====== Text segment

However, businesses do try to influence demand by designing products and services that are;
 Attractive
 Work well

 Are affordable
 Are available
From what we’ve looked at so far it should be evident that Marketing also fundamentally involves an
exchange process, that is marketing involves two or more parties trading something of value with each
other. If you go to a restaurant you exchange money for food and service. If we travel to another city and
stay at a hotel, we exchange money or more commonly credit through the use of a credit card, for the use
of the room and services of the hotel. The meal and the services of the hotel & restaurant in these
examples are products passed onto us in an exchange of money or credit.
So to understand Marketing we need to understand the exchange process;
 There must be two parties, each with unsatisfied needs or wants. This want, of course, could be
money for the seller.

============
====== Data shown

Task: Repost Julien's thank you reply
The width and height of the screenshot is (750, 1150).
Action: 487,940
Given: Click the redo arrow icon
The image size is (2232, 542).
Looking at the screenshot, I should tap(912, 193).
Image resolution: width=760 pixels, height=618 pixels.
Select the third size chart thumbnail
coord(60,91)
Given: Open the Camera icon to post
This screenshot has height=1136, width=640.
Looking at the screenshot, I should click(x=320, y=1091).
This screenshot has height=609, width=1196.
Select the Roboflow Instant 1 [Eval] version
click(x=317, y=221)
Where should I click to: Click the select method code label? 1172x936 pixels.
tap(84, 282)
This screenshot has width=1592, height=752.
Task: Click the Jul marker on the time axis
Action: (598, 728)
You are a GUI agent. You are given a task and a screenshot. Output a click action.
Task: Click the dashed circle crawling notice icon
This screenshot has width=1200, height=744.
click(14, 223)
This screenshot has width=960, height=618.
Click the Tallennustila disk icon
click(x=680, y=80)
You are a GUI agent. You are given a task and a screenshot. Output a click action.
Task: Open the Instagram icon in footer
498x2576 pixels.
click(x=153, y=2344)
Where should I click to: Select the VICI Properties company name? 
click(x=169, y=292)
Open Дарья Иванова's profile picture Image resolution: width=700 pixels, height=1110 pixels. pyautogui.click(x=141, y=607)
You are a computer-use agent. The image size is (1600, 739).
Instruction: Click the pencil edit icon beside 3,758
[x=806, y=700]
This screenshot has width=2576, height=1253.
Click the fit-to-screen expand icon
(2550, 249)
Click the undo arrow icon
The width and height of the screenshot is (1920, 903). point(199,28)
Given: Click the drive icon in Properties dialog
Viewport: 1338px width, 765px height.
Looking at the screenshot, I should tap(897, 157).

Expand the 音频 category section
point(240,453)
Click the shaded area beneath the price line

============

Pick up the passage about marketing as an exchange process and keep writing from its final sentence.

### Response to the exercise
 Each must have something to offer. Marketing involves voluntary “exchange” relationships where
both sides must be willing parties. Thus, a consumer who buys a soft drink in a vending machine
for £1.00 must value the soft drink, available at that time and place, more than the money.
Conversely, the vendor must value the money more. (It is interesting to note that money is, strictly
speaking, not necessary for this exchange to take place. It is possible, although a bit weird, to
exchange two ducks for a pair of shoes.)
 The parties must be able to communicate. This could be through a display in a store, an
infomercial, or a posting on eBay.
 An exchange process exists when two or more parties benefit from trading something of value.
Because of marketing, the buyer’s need for a certain product is satisfied, and the seller’s business
is successful.
 Marketing can contribute to the continuing improvement of a society’s overall standard of living.
So we can see that Marketing is said to have a positive effect on an economy and helps satisfy needs by
bringing supplier and customer together, it facilitates the exchange transaction.
This is as equally true of a charity as it is of a commercial business. A charity takes a donation and the
exchange is the feeling of self-gratification the giver of the donation feels for giving. Effective marketing
– at all three levels - can increase the value of this self-gratification in the eyes of the donator, e.g. making
them feel they are making more of a difference, and thus marketing makes giving easier, i.e. marketing is
a facilitator of the exchange by creating utility.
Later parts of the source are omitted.